(INPUT RECORDS)

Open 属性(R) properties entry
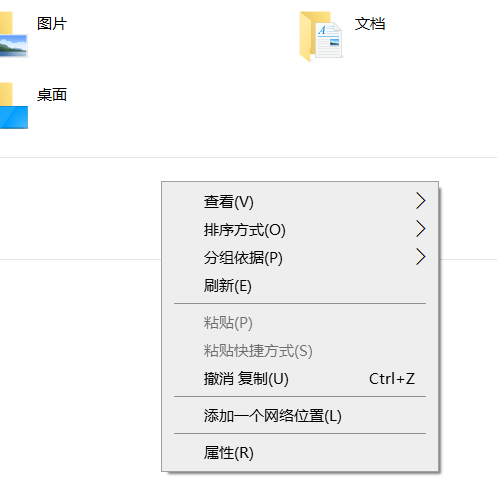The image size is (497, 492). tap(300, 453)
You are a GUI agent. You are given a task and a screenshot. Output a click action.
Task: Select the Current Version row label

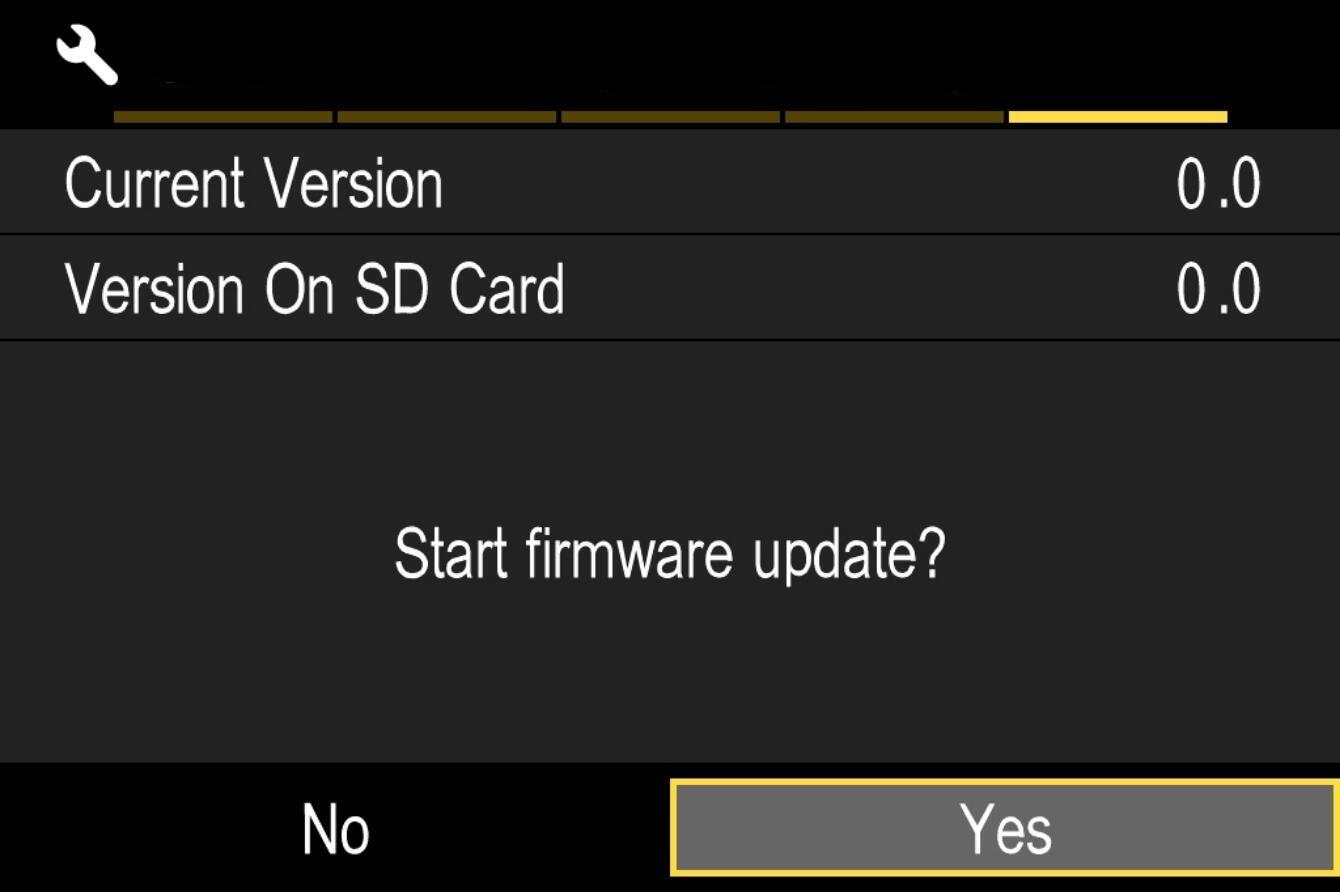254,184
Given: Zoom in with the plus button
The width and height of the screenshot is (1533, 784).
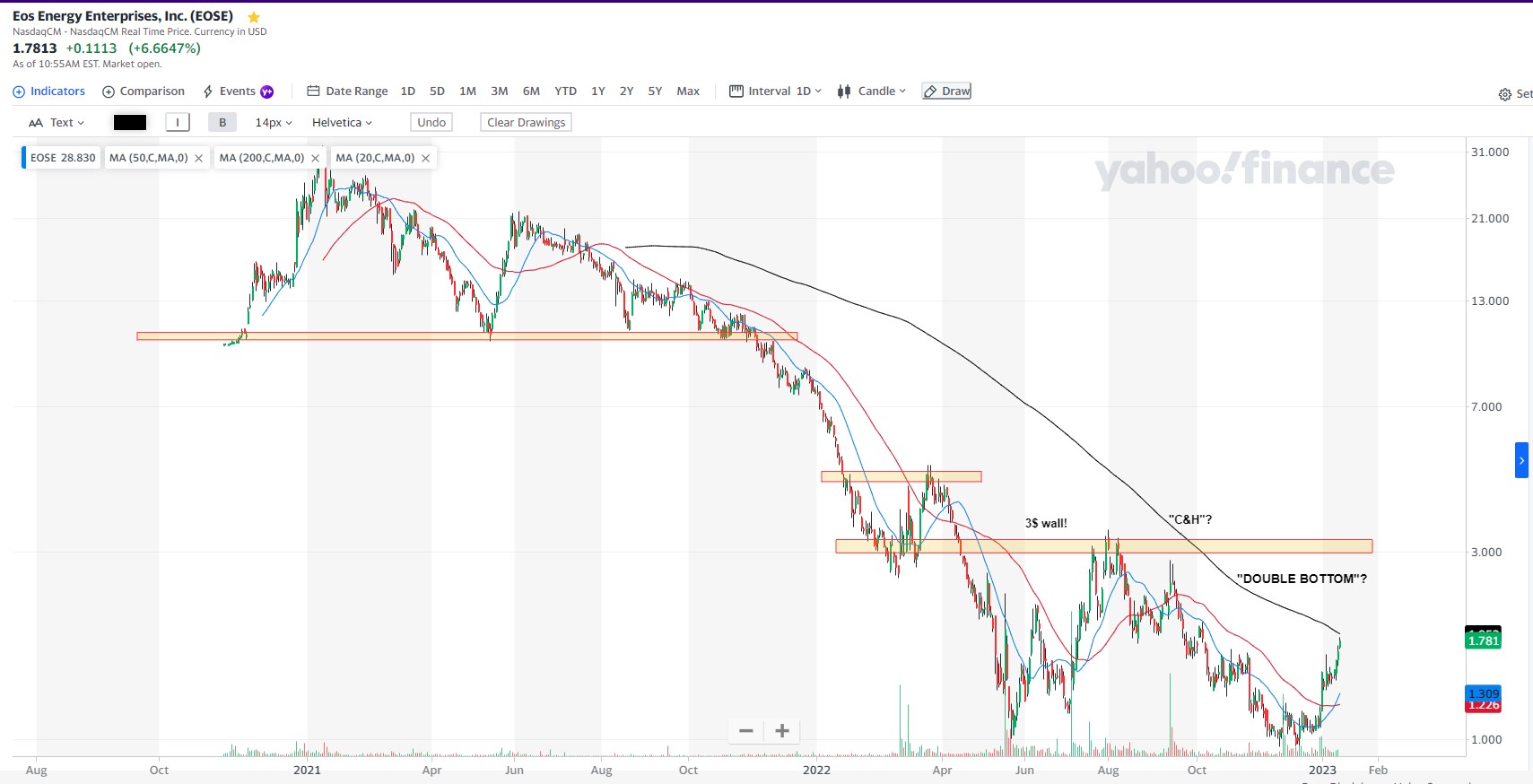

(End INPUT RECORDS)

Can the lines from the one with "Given: Zoom in with the plus button" to the end of the records above be quoted exactly, both ends included, with every picture omitted?

▸ **REPLY**:
Given: Zoom in with the plus button
The width and height of the screenshot is (1533, 784).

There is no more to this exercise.